Jingmaishan 景迈山

Intro

The keyboard-pounding maniac sitting next to me as I write this at a Shenzhen coffee shop is reminding me of something I miss from my recent trip to Yunnan. I feel like most of us set out on our trips with the hope that we’ll be the only ones at our destination, but that’s never what happens. As soon as that one picture from Instagram with a trendy hashtag hits the eyes of the wanderlust, it’s all over. The crowds arrive and a once-hidden gem is now an insect-covered fruit on a summer day, attracting influencers and tourists alike to see and copy the photos of others before them. I hope this never happens to Jingmaishan, the most tranquil place I’ve ever been.

The Location

If you are willing to show respect to this inspiring place, pull out a map and find the point where Thailand, Laos and Myanmar meet, follow it due north across the Chinese border, and then keep moving up and stop in the green just before you run into highway G219. That’s Jingmaishan (景迈山).
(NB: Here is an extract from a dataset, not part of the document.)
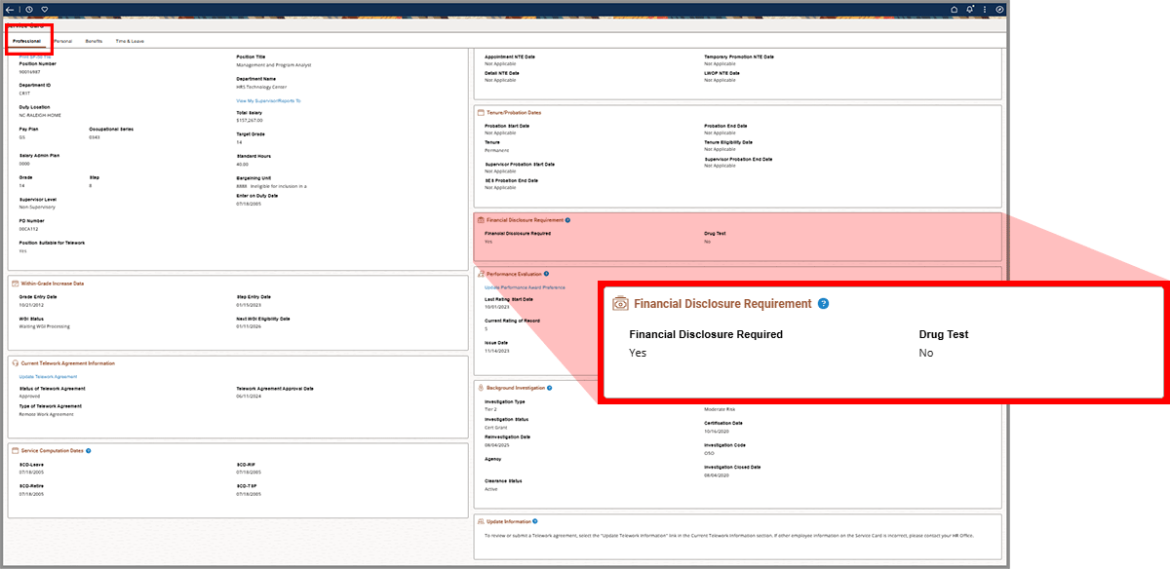Click help icon beside Update Information
The height and width of the screenshot is (569, 1170).
coord(535,521)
It looks like you’re in the middle of nowhere, and you are! It was a hell of a time getting there, let me tell you why.

Getting There

My wife and I started our trip with a drive from Pu’er, a city with the same name as the tea it is famous for. For 3 hours, we drove along highways that snaked through valleys and tunneled through mountains. And by tunneled, I mean tunneled—long ones, a testament to China’s commitment to infrastructure. A few checkpoints later, we exited the highway and found ourselves on a country road winding up a mountain. I’ve gotten used to driving in China, but this was next level. The turns were almost all blind, and trucks the size of shipping containers carried everything from dirt to produce up and down the hill at a pace of an obese turtle. Cars lined up behind as smoke poured out of the truck struggling up the incline. Eager drivers passed blindly, and EVERYONE was eager. I focused on my driving and nothing else.
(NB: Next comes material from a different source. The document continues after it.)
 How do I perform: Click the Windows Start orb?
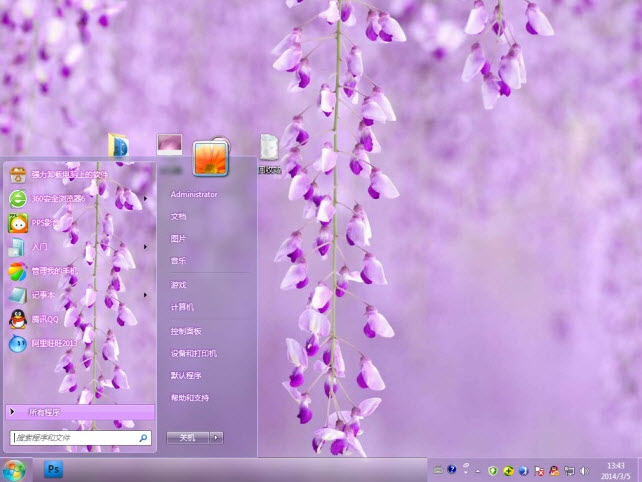pyautogui.click(x=14, y=469)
Turning a corner, we dodged a herd of cattle being led up the mountain and exited the country road. Following the map into a one-laner through the jungle and tea plants, I rolled down the windows to keep an ear out for oncoming cars, but few ever came. There seemed to be no one around until there wasn’t. The cars we passed required a careful team effort of pulling to the side and using hand gestures to coordinate. But after an hour of driving and passing a cow being butchered on the side of the road, I realized I’d exited my familiar zone and entered a new experience.

Natural Beauty

The string of villages on Jingmaishan are surrounded by jungle-like forests filled with banyan trees and the sound of happy birds. It was a soundtrack left on repeat that never got old. The view looking both east and west is mountainous with a sky that can’t decide what it wants to be. Thunder and lightning, rain and sun, wind and calm were all a part of the show. A line of windmills could be seen on a mountain far away to the south, but the view was otherwise clear of the man-made.

Ethnic Minorities

Jingmaishan is home to two ethnic minorities: the Dai and the Blang (Bulang). The Dai are related to a cluster of groups that are common as you move south into Laos and Thailand, but the Blang are unique to the region and have a long history of tea cultivation, one of the earliest known groups to do so in China. Living in open-air, two-level dwellings, their villages cling to the mountainside. Walking the twisting pathways through villages with roughly 100 buildings, you can see many families preparing tea on drying racks and other pieces of machinery. All of which added to the ambiance of smells and sounds that included local friends laughing and chickens wandering.

The Blang people wear beautiful attire. Brightly colored head scarves, blouses, and skirts give color to an otherwise starkly green environment. While the Blang have their own language, everyone I encountered spoke Mandarin and were helpful. Small storefronts were filled with off-brand versions of drinks and snacks, and as a lone foreigner, some were eager to know where I was from, while others just stared.

The Food

I’m no foodie, but what I was able to try didn’t disappoint. The hybridization of dishes I’m comfortable with and the regional custom of adding tea leaves gave the food I ate an exciting flavor. Chicken and beef were common, but river fish filled with spices and insect-based dishes were also on the menu. Although cell service is strong, don’t think you can look up restaurants on Dianping or other delivery apps, as most locations are small. You’ll need to actually dial a phone number of local restaurants if you want anything delivered to where you are staying. The restaurant in the photo was a winner and also carried honey, mushrooms, and tea as something to take home and savor for weeks to come.

Magical Tree

In the midst of all the natural beauty, one location stood out. A short walk outside of Mangjing Village (芒景) is a sacred banyan tree that locals protect for a good reason. The Blang call it the Bee King Tree due to the fact it has over 60+ beehives hanging from its branches. The tree is a genuine wonder to watch, and while looking at it, I felt connected to nature in a way I hadn’t before. In fact, I was so struck by it that I woke up early to experience it at sunrise a second time, and I’m glad I did. The birds sang from the upper canopy as I watched the tree from the viewing platform built by the village. I could hear the faint buzz of bees, like the supporting instruments of an orchestra. It felt dangerous and beautiful; both are true.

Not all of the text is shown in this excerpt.